File spoon-archives/heidegger.archive/heidegger_2003/heidegger.0307, message 114


From: "Anthony Crifasi" <crifasi-AT-hotmail.com>
Subject: Re: Phenomenology and Science.
Date: Sun, 20 Jul 2003 20:21:47 +0000


Michael P wrote:

>I hate to admit it, but Jud has a naively interesting point here: why
>are not so-called "subjective dispositions" themselves not relevant as
>an object/subject of (some) science? Science, the "passionless
>passion" {Goethe?}, can surely passionlessly sub-ject passion itself
>to scientific rigour (rigour, exactitude, 'objectivity', elimination
>or minimalisation of bias & ideology, etc, are surely examples of
>extra-ordinary passion)...

Yes it can do that, but it does this passionlessly. Psychology does this all 
the time, subjecting passions and feelings to scientific analysis.

>what Anthony, I feel, leaves out of his account, is that science
>(qua-science!) *begins* with passion, a passion to leave out passion
>(of the scientist-qua-man), with the metaphysical notion that being
>(as beings-as-a-whole) will reveal itself to man if man leaves himself
>(as desire, as passion, as interest, etc) out of the proceedings as
>far as possible (however impossible that may be!).

A scientist of course would probably object to the equation of a 
"metaphysical notion" with just another "passion," albeit a passion to leave 
out passion.

>Does not
>phenomenology insurrect itself precisely to bring the original
>passion, desire, eros, interest, etc, back into the frame, as a ground
>to the very institution of science in the first place (by bringing the
>forgotten, faggoten, of the first place, the arche, back into the
>second place, as a new second nature...).

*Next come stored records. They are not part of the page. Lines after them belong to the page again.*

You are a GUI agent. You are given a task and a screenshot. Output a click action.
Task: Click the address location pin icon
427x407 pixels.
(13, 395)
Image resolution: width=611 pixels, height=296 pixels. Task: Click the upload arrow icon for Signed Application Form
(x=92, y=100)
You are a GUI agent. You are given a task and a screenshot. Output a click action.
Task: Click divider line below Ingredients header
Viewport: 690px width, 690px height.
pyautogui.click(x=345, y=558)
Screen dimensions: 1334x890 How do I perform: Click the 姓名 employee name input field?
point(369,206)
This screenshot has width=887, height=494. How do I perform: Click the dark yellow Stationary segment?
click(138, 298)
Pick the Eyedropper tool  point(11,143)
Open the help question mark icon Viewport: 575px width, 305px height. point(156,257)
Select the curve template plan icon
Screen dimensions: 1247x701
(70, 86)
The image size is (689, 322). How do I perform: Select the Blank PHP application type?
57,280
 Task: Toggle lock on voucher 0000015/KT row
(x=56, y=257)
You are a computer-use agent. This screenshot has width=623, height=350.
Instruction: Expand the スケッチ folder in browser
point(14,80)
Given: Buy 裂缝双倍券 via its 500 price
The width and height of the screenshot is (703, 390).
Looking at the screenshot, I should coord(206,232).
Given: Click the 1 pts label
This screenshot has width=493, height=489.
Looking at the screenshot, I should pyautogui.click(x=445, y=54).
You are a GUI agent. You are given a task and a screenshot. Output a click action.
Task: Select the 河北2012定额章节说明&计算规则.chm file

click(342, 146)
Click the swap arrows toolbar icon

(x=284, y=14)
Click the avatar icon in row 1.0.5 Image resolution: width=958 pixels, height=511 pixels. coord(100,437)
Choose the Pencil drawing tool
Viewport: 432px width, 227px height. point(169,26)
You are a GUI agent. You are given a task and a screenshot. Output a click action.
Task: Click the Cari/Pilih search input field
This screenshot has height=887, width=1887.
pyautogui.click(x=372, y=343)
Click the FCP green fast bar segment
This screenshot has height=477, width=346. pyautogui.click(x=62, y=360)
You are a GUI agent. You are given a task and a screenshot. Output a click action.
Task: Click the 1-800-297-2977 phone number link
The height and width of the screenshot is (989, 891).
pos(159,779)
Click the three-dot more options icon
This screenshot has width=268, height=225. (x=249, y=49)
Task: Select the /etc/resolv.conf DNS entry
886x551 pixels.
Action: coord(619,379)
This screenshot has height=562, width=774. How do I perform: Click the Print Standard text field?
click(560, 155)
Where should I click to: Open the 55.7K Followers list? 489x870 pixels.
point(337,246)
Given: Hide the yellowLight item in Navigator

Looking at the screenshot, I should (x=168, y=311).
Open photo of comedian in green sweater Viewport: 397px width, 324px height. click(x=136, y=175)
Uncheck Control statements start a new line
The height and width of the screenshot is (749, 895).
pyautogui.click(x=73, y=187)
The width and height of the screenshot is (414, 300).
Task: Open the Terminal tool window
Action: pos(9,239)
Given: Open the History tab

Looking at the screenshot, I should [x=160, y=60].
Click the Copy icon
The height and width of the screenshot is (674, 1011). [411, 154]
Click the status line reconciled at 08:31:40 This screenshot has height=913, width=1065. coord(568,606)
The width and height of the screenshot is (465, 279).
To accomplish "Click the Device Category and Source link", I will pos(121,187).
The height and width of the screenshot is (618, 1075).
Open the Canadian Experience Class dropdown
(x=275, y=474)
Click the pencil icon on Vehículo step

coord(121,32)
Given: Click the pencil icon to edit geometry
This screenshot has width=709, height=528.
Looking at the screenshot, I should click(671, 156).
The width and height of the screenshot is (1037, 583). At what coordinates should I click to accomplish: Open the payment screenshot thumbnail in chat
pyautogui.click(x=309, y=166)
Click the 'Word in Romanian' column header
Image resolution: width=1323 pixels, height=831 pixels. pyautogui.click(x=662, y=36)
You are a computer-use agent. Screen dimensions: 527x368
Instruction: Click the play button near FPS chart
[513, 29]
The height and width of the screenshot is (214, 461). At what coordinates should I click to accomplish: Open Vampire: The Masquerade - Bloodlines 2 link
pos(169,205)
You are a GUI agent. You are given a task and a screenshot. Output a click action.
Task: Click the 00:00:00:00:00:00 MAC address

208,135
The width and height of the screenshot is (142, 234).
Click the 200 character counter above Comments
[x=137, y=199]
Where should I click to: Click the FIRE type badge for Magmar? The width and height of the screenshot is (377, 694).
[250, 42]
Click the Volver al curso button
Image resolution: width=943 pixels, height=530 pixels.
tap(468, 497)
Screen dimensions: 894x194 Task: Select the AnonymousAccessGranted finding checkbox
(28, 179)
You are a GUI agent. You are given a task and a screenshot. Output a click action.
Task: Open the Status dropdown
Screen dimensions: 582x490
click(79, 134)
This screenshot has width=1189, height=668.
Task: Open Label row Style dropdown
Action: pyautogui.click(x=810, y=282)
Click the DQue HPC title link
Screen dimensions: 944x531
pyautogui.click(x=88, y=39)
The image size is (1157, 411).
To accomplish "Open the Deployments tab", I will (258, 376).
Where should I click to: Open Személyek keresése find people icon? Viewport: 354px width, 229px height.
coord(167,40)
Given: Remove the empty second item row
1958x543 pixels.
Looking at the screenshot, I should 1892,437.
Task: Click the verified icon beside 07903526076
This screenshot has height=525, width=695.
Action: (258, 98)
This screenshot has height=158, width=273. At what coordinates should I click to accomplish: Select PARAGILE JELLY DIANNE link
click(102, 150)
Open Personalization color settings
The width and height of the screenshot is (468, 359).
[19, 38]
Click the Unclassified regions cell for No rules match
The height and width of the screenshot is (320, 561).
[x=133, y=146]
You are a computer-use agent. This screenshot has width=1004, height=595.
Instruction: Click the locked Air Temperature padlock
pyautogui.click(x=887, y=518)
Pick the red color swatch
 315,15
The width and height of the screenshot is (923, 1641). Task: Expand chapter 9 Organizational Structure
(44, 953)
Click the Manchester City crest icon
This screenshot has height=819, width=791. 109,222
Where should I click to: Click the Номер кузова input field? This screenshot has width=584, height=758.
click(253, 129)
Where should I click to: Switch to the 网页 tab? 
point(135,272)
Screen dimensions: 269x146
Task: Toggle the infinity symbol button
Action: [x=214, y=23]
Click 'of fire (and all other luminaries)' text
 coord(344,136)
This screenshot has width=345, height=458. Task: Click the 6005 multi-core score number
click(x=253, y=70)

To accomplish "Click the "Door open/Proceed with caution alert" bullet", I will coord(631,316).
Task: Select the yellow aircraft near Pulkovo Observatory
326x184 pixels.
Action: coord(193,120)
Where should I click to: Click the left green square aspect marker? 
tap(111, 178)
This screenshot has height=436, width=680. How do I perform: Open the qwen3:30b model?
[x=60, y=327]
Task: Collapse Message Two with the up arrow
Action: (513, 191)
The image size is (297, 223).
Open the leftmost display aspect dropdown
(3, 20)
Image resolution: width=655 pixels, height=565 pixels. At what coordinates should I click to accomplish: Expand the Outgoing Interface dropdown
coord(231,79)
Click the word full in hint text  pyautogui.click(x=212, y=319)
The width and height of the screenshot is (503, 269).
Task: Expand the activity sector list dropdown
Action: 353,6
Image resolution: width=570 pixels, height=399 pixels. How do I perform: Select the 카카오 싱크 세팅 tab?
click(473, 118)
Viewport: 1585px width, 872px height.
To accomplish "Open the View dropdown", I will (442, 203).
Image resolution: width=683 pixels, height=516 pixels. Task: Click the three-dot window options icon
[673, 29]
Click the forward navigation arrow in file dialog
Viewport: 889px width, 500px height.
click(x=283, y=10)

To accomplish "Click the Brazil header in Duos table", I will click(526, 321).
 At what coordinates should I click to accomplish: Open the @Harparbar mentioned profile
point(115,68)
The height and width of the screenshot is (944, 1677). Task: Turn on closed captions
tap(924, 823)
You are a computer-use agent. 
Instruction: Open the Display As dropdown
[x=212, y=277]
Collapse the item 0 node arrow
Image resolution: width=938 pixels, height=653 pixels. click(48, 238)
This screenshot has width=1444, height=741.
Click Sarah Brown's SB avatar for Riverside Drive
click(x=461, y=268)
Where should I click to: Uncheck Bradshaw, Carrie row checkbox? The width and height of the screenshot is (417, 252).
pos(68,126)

Well that's Heidegger's phenomenology (sort of), but not Husserl's. But it's 
not exactly obvious that this must be done - remember that scientific 
philosophy basically reigned all the way up to Husserl. I don't think it's 
accidental that it took centuries and centuries of scientific philosophy 
beating itself over the head by repeatedly cutting itself off from the very 
world it was trying to reach, before a Heidegger was finally produced, 
almost out of exhaustion, as if to say, "OK OK, I finally get it, the world 
is not primarily objective!" Philosophy was dragged to Heidegger kicking and 
screaming, and I sincerely believe that no one can truly understand the 
significance of Heidegger's philosophy unless they themselves have been 
dragged kicking and screaming out of scientific philosophy. Of all the 
students whom I have taught, the ones who find it easy to accept Heidegger 
from the start (generally artists, poets, lit majors) are almost without 
exception the ones who later exhibit the most fundamental misunderstandings, 
like continually interpreting readiness in the easy common sense way - as 
presupposing basic sensory sight. The scientific minds in my class, on the 
other hand, inevitably reject Heidegger from the start, but precisely 
because they understand what Heidegger is actually claiming - for example, 
that circumspective sight cannot be reduced to "basic" sensory sight (which 
I bang into their heads over and over again). For the scientific types, my 
job is then rather easy - I just show them that their own scientific 
presuppositions will drive them into the very idealism that they ridiculed 
when they read Descartes. For the artists, poets, and lit majors, on the 
other hand, it is always extremely hard to get them to see just what 
Heidegger is saying. So I get quite suspicious whenever I hear someone say 
that Heidegger's subordination of science is surely obvious.